**Problem details**
Give back, word for word, the line that contains "Task: Click the globe language icon" and all lines after it in the material, through the last; please include only these.

**Data for processing**

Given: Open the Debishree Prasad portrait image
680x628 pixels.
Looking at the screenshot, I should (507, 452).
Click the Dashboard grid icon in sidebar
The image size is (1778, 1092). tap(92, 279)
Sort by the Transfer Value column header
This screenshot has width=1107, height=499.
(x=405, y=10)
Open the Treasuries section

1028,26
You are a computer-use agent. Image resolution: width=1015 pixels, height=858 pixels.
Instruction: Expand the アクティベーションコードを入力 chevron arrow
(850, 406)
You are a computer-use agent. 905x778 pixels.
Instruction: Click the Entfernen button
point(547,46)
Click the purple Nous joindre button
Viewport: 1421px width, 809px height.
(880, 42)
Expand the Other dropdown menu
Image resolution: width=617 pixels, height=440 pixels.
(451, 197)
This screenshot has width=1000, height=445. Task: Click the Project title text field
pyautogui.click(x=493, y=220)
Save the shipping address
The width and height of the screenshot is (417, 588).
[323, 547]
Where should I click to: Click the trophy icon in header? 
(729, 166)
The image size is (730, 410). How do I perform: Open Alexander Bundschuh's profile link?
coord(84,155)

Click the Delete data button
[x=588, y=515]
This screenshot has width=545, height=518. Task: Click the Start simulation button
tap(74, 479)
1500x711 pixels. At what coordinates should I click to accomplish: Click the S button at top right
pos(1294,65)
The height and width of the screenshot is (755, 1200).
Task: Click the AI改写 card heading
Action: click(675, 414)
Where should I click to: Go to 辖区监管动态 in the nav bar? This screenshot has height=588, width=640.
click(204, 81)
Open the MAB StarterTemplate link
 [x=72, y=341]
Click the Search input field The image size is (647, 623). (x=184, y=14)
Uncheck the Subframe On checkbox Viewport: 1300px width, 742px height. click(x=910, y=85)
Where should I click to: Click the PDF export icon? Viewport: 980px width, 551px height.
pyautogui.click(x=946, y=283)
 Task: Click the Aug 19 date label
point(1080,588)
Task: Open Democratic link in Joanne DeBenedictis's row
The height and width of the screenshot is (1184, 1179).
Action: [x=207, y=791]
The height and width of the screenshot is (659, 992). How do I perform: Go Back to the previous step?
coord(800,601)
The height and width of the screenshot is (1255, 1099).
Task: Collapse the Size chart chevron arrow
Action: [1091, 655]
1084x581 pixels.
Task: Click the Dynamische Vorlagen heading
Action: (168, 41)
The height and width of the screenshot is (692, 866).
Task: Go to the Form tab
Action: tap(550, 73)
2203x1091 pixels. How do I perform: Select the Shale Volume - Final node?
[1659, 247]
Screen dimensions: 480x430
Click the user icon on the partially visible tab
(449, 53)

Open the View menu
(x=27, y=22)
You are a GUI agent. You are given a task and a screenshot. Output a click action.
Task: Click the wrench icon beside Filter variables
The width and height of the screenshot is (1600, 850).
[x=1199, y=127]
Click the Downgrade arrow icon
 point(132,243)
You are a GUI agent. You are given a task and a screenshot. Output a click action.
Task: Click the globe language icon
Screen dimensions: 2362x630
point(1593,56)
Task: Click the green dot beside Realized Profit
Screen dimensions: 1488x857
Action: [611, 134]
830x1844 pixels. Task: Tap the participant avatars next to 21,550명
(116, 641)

**Output of the task**
Task: Click the globe language icon
Screen dimensions: 2362x630
point(1593,56)
Task: Click the green dot beside Realized Profit
Screen dimensions: 1488x857
Action: [611, 134]
830x1844 pixels. Task: Tap the participant avatars next to 21,550명
(116, 641)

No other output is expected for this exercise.